*** Supplied data ***

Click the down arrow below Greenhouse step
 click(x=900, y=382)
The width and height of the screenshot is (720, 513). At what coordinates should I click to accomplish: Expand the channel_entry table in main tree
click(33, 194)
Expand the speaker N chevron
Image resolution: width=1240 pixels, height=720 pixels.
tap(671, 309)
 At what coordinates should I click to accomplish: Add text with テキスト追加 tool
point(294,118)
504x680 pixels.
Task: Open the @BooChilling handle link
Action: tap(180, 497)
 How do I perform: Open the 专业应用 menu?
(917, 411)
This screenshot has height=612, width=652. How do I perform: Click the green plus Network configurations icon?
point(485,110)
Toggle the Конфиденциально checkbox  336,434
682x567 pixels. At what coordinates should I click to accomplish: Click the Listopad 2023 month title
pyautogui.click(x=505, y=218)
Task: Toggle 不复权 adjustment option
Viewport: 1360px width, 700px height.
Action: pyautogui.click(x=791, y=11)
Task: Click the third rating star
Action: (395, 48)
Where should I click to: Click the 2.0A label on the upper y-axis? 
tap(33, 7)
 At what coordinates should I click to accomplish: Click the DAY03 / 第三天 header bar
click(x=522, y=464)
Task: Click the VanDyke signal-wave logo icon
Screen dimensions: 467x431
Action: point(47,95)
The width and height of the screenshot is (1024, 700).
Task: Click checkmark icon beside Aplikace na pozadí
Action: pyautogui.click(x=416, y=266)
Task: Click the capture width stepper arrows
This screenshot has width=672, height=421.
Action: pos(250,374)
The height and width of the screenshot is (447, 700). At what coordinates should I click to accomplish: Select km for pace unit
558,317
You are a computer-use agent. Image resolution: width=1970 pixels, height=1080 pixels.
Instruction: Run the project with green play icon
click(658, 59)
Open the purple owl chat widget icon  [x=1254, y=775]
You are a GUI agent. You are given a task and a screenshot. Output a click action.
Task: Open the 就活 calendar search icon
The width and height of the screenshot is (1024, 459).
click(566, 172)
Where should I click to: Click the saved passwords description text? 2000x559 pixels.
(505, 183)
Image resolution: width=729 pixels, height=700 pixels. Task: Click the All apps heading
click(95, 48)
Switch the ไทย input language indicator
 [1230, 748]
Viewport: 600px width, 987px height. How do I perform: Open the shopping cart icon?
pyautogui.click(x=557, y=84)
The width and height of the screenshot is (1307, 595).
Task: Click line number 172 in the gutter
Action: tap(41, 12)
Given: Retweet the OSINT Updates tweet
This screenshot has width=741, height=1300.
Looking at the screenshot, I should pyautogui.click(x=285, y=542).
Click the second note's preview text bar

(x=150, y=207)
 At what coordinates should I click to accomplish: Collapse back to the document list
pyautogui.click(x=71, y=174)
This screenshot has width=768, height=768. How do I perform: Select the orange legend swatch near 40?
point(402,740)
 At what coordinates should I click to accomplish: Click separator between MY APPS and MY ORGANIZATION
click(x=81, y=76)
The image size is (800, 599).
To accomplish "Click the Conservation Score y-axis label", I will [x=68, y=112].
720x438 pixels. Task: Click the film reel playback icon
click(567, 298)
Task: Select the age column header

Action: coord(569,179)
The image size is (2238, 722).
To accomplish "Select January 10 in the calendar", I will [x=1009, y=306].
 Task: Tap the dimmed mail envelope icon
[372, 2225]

*** End of Supplied data ***

▶ _Work order_:
Give the number of lines in the records that contain the word "will", and write nothing else.

▶ _Solved exercise_:
2